(Records excerpted from a collection)
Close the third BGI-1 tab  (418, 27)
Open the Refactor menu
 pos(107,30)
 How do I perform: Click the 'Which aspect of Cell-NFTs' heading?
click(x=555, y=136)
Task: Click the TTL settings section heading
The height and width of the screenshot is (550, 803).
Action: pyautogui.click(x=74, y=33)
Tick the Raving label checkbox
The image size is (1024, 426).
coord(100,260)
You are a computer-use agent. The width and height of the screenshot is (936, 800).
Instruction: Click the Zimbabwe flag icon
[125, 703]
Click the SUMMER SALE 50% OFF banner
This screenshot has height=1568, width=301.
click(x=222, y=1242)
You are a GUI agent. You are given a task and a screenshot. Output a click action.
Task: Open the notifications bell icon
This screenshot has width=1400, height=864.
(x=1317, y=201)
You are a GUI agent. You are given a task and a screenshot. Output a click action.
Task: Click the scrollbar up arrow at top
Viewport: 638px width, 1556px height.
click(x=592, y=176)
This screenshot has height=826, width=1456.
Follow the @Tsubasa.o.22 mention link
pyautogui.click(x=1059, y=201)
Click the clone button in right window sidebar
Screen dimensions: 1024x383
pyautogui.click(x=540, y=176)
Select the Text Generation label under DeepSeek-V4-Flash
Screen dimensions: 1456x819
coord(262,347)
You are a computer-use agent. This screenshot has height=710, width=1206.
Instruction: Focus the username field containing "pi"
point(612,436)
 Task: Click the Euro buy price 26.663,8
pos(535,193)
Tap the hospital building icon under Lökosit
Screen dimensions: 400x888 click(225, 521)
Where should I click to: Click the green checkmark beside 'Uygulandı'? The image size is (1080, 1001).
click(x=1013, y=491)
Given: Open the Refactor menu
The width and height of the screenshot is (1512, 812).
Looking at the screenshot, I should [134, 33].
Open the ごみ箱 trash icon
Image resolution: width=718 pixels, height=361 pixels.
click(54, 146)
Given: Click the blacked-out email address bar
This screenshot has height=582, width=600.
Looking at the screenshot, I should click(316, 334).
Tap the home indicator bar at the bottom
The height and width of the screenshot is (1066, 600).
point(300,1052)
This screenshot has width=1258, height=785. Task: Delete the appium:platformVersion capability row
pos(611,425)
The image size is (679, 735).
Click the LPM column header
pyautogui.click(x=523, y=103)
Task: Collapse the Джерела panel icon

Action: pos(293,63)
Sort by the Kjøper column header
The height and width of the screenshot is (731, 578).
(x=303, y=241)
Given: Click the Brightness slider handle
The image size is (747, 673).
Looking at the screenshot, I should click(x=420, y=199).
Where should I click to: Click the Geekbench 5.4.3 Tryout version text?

**AIM OF THE TASK:**
Transcribe every record above exactly as it appears.

**REPLY:**
Close the third BGI-1 tab  (418, 27)
Open the Refactor menu
 pos(107,30)
 How do I perform: Click the 'Which aspect of Cell-NFTs' heading?
click(x=555, y=136)
Task: Click the TTL settings section heading
The height and width of the screenshot is (550, 803).
Action: pyautogui.click(x=74, y=33)
Tick the Raving label checkbox
The image size is (1024, 426).
coord(100,260)
You are a computer-use agent. The width and height of the screenshot is (936, 800).
Instruction: Click the Zimbabwe flag icon
[125, 703]
Click the SUMMER SALE 50% OFF banner
This screenshot has height=1568, width=301.
click(x=222, y=1242)
You are a GUI agent. You are given a task and a screenshot. Output a click action.
Task: Open the notifications bell icon
This screenshot has width=1400, height=864.
(x=1317, y=201)
You are a GUI agent. You are given a task and a screenshot. Output a click action.
Task: Click the scrollbar up arrow at top
Viewport: 638px width, 1556px height.
click(x=592, y=176)
This screenshot has height=826, width=1456.
Follow the @Tsubasa.o.22 mention link
pyautogui.click(x=1059, y=201)
Click the clone button in right window sidebar
Screen dimensions: 1024x383
pyautogui.click(x=540, y=176)
Select the Text Generation label under DeepSeek-V4-Flash
Screen dimensions: 1456x819
coord(262,347)
You are a computer-use agent. This screenshot has height=710, width=1206.
Instruction: Focus the username field containing "pi"
point(612,436)
 Task: Click the Euro buy price 26.663,8
pos(535,193)
Tap the hospital building icon under Lökosit
Screen dimensions: 400x888 click(225, 521)
Where should I click to: Click the green checkmark beside 'Uygulandı'? The image size is (1080, 1001).
click(x=1013, y=491)
Given: Open the Refactor menu
The width and height of the screenshot is (1512, 812).
Looking at the screenshot, I should [134, 33].
Open the ごみ箱 trash icon
Image resolution: width=718 pixels, height=361 pixels.
click(54, 146)
Given: Click the blacked-out email address bar
This screenshot has height=582, width=600.
Looking at the screenshot, I should click(316, 334).
Tap the home indicator bar at the bottom
The height and width of the screenshot is (1066, 600).
point(300,1052)
This screenshot has width=1258, height=785. Task: Delete the appium:platformVersion capability row
pos(611,425)
The image size is (679, 735).
Click the LPM column header
pyautogui.click(x=523, y=103)
Task: Collapse the Джерела panel icon

Action: pos(293,63)
Sort by the Kjøper column header
The height and width of the screenshot is (731, 578).
(x=303, y=241)
Given: Click the Brightness slider handle
The image size is (747, 673).
Looking at the screenshot, I should click(x=420, y=199).
Where should I click to: Click the Geekbench 5.4.3 Tryout version text?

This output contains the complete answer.